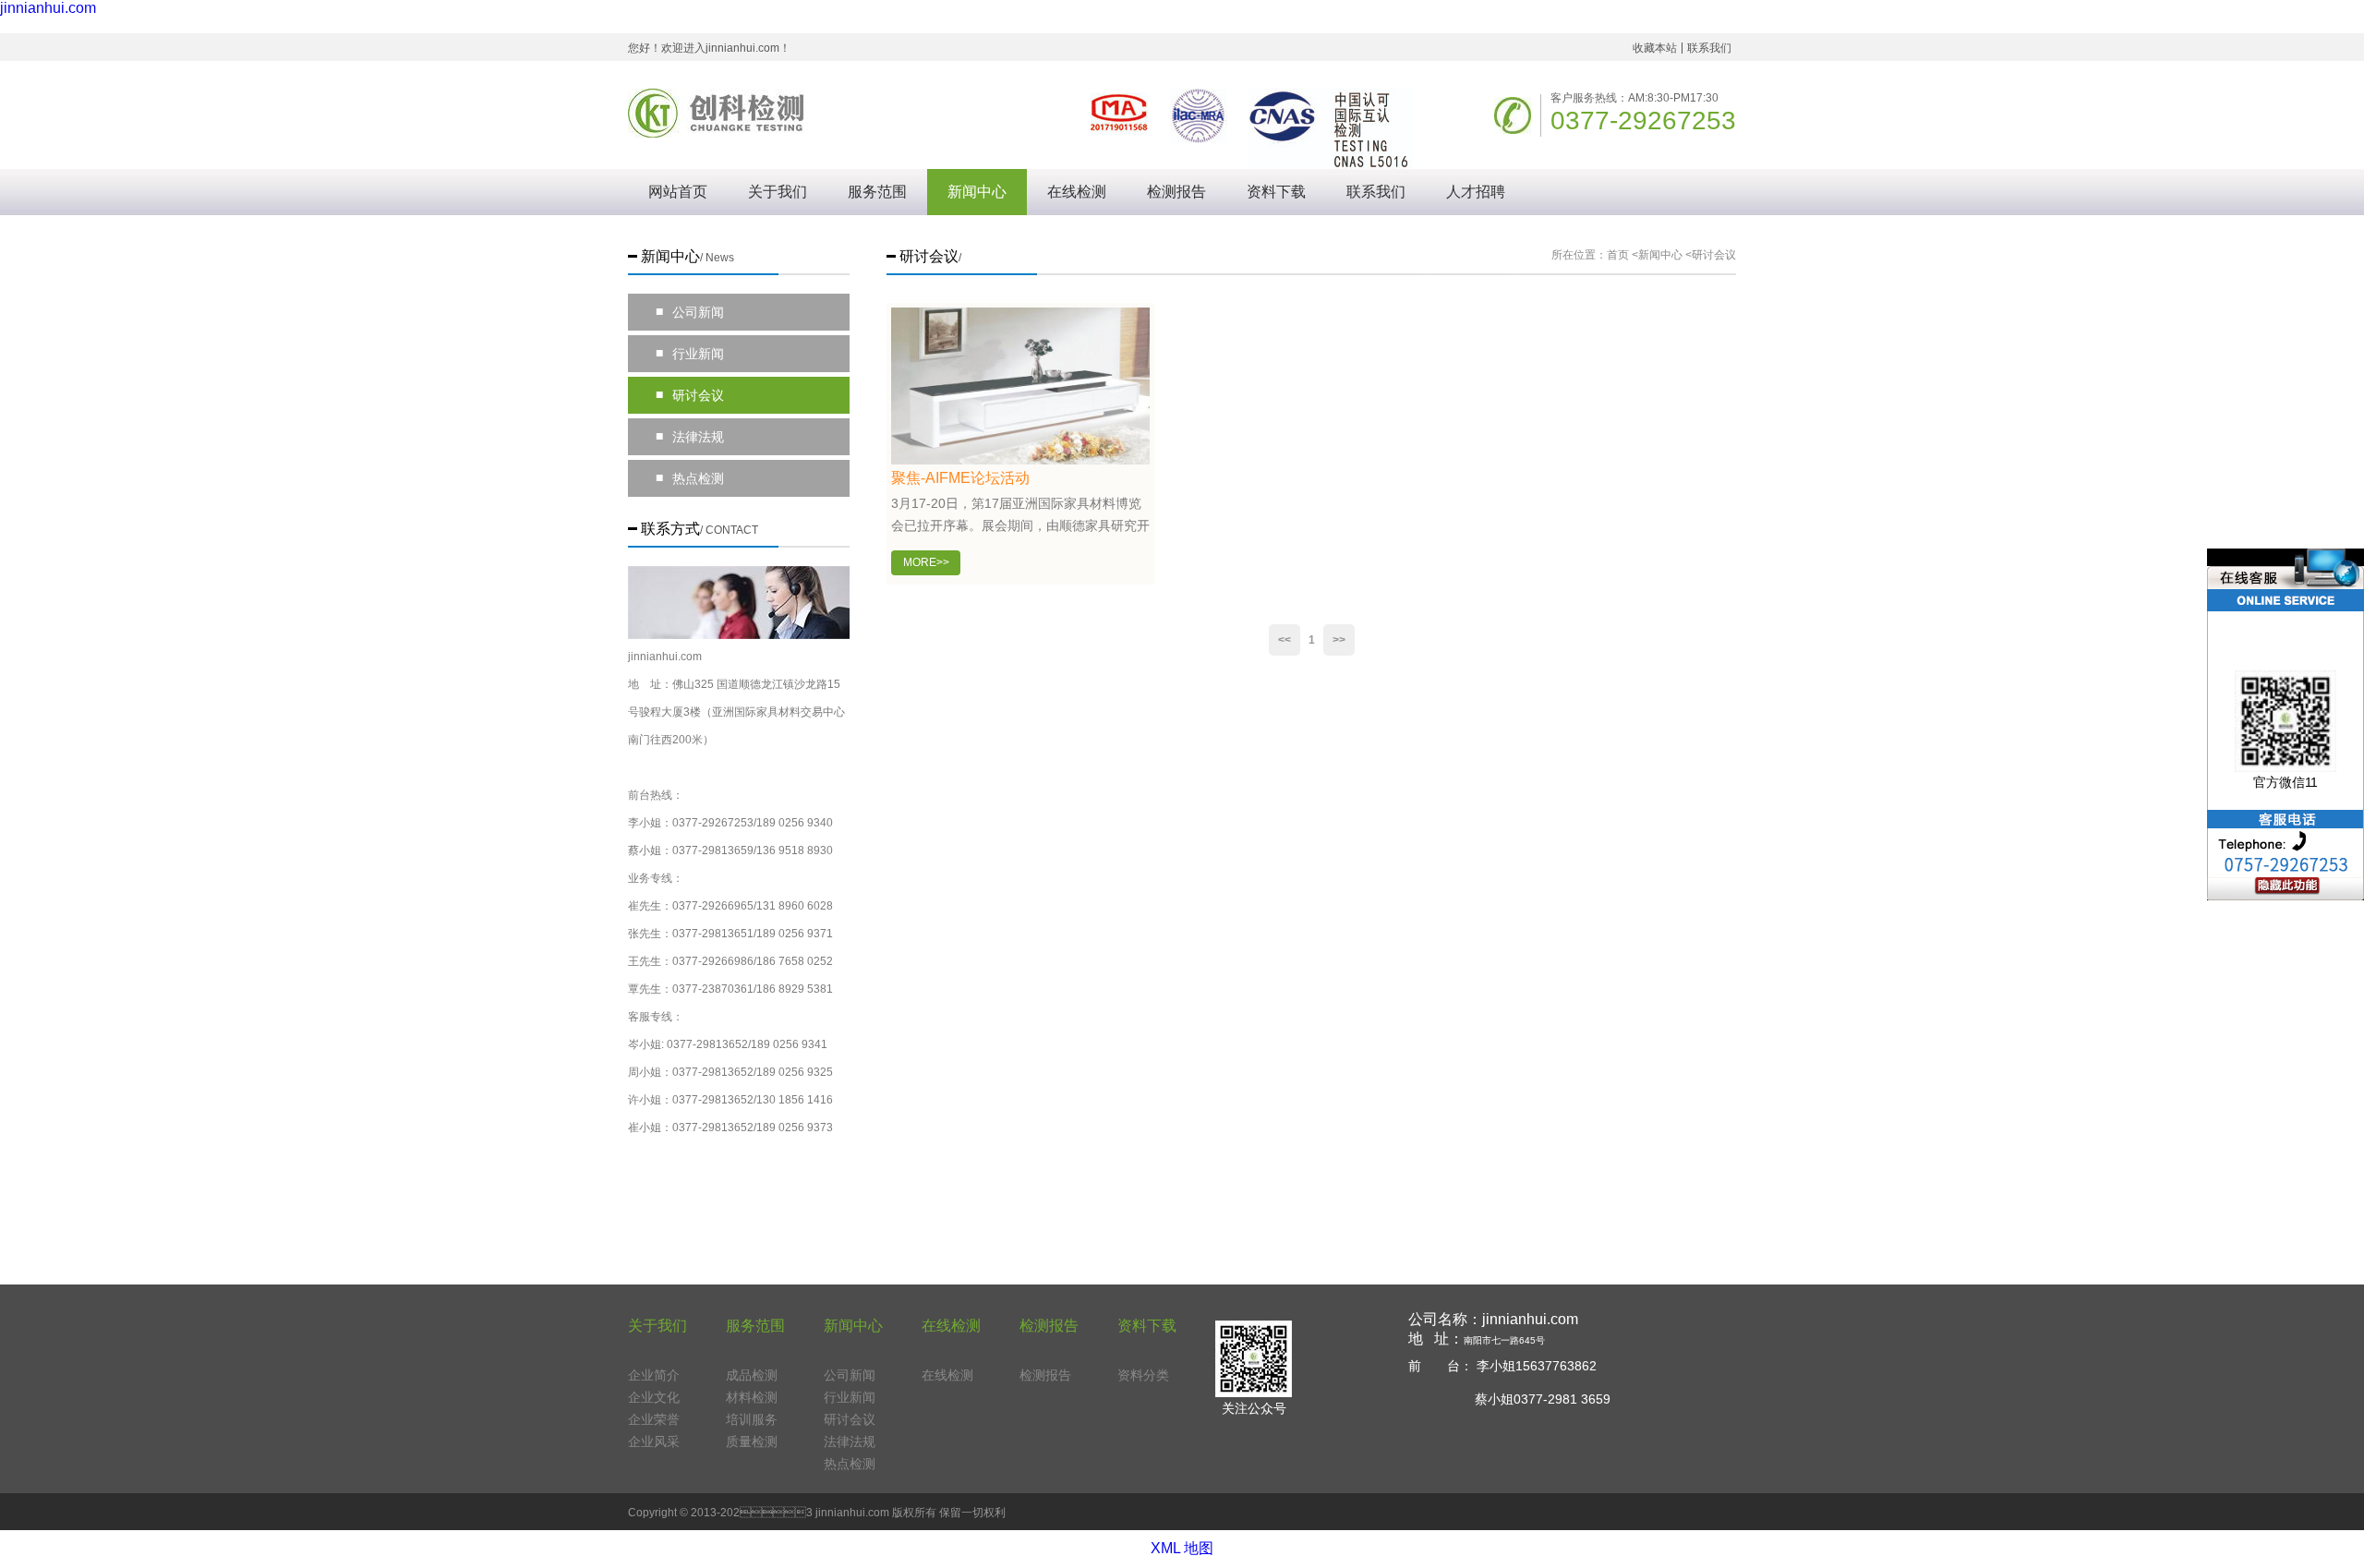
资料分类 (1143, 1375)
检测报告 (1176, 191)
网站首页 (677, 191)
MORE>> (926, 562)
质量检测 (752, 1441)
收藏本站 (1655, 48)
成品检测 (752, 1375)
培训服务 (752, 1419)
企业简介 (654, 1375)
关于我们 (777, 191)
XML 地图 (1182, 1548)
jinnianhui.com (48, 8)
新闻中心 (977, 191)
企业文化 (654, 1397)
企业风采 (654, 1441)
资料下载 (1276, 191)
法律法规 (690, 436)
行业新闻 (690, 353)
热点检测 (690, 478)
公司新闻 (690, 312)
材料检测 (752, 1397)
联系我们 (1709, 48)
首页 (1618, 254)
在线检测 (1076, 191)
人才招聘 (1475, 191)
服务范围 (877, 191)
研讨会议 (690, 395)
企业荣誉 (654, 1419)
********************
■ **EXERCISE REQUIREMENTS**
Apart from the images, retype the full material exactly as written.

■ **EXERCISE SOLUTION**
资料分类 (1143, 1375)
检测报告 (1176, 191)
网站首页 (677, 191)
MORE>> (926, 562)
质量检测 (752, 1441)
收藏本站 (1655, 48)
成品检测 (752, 1375)
培训服务 (752, 1419)
企业简介 (654, 1375)
关于我们 (777, 191)
XML 地图 (1182, 1548)
jinnianhui.com (48, 8)
新闻中心 (977, 191)
企业文化 (654, 1397)
企业风采 (654, 1441)
资料下载 (1276, 191)
法律法规 (690, 436)
行业新闻 (690, 353)
热点检测 (690, 478)
公司新闻 (690, 312)
材料检测 (752, 1397)
联系我们 (1709, 48)
首页 (1618, 254)
在线检测 (1076, 191)
人才招聘 (1475, 191)
服务范围 (877, 191)
研讨会议 (690, 395)
企业荣誉 (654, 1419)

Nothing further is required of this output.